* What is being asked
Exactly as written, return all the data, leaving its pictures behind.

Entries taken from a collection:
◆ ◆ ◆ ◆
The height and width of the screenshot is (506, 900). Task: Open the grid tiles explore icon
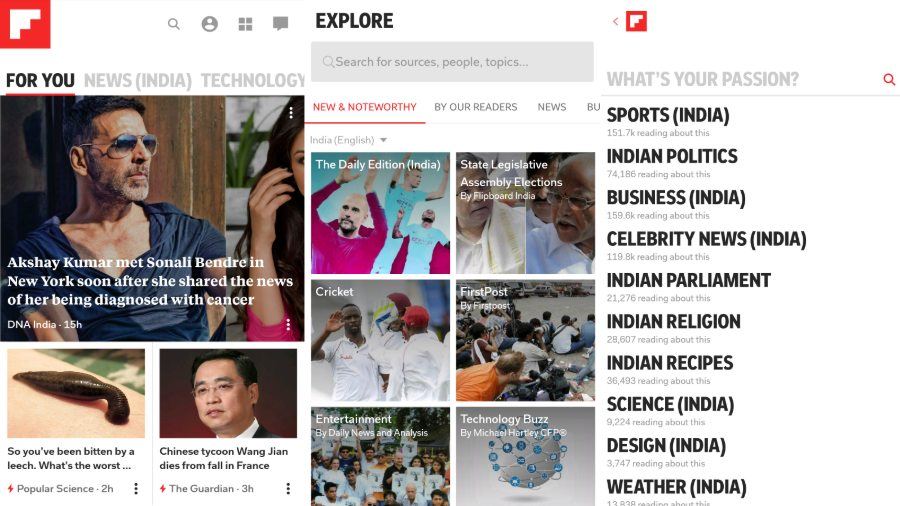coord(245,24)
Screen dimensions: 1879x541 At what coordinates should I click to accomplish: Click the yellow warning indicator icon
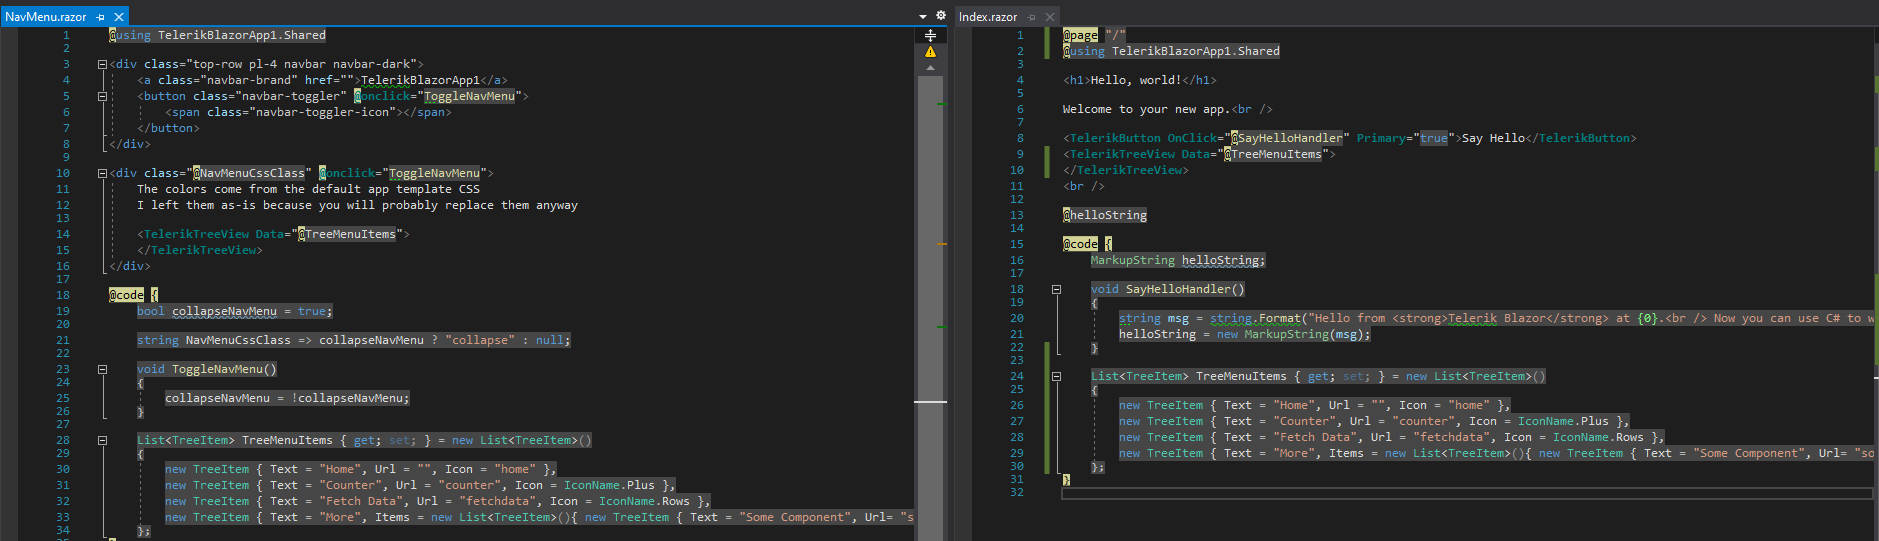click(x=930, y=52)
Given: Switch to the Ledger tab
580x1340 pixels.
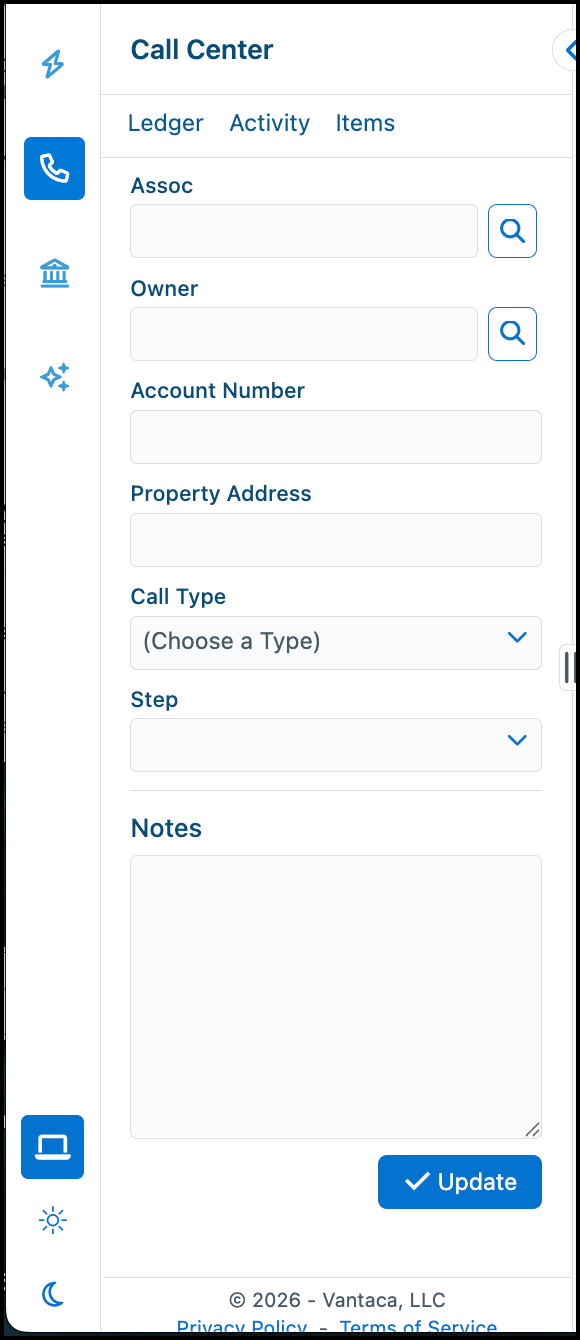Looking at the screenshot, I should tap(165, 123).
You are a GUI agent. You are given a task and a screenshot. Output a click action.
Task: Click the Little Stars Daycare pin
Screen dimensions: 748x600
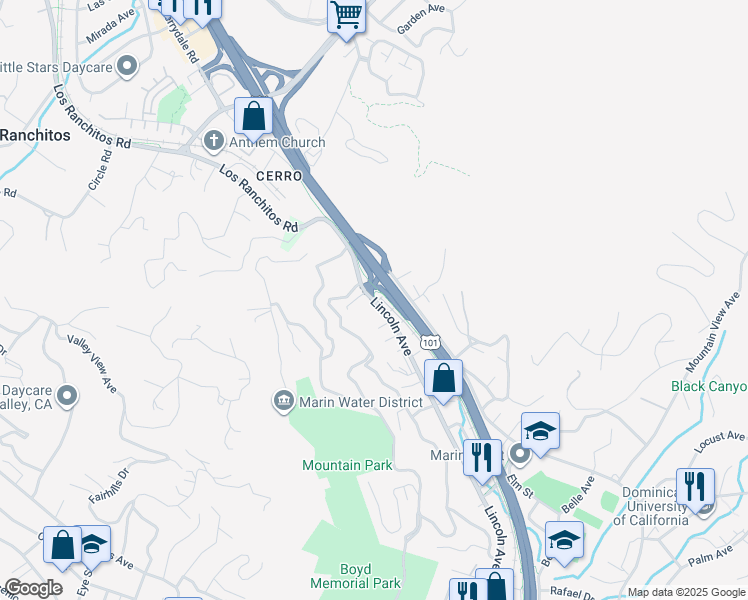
◆ ◆ ◆ ◆
* Written response
The height and width of the screenshot is (506, 900). Task: Open the grid tiles explore icon
coord(245,24)
Screen dimensions: 1879x541 At what coordinates should I click to accomplish: Click the yellow warning indicator icon
click(x=930, y=52)
Given: Switch to the Ledger tab
580x1340 pixels.
Looking at the screenshot, I should tap(165, 123).
You are a GUI agent. You are given a task and a screenshot. Output a click action.
Task: Click the Little Stars Daycare pin
Screen dimensions: 748x600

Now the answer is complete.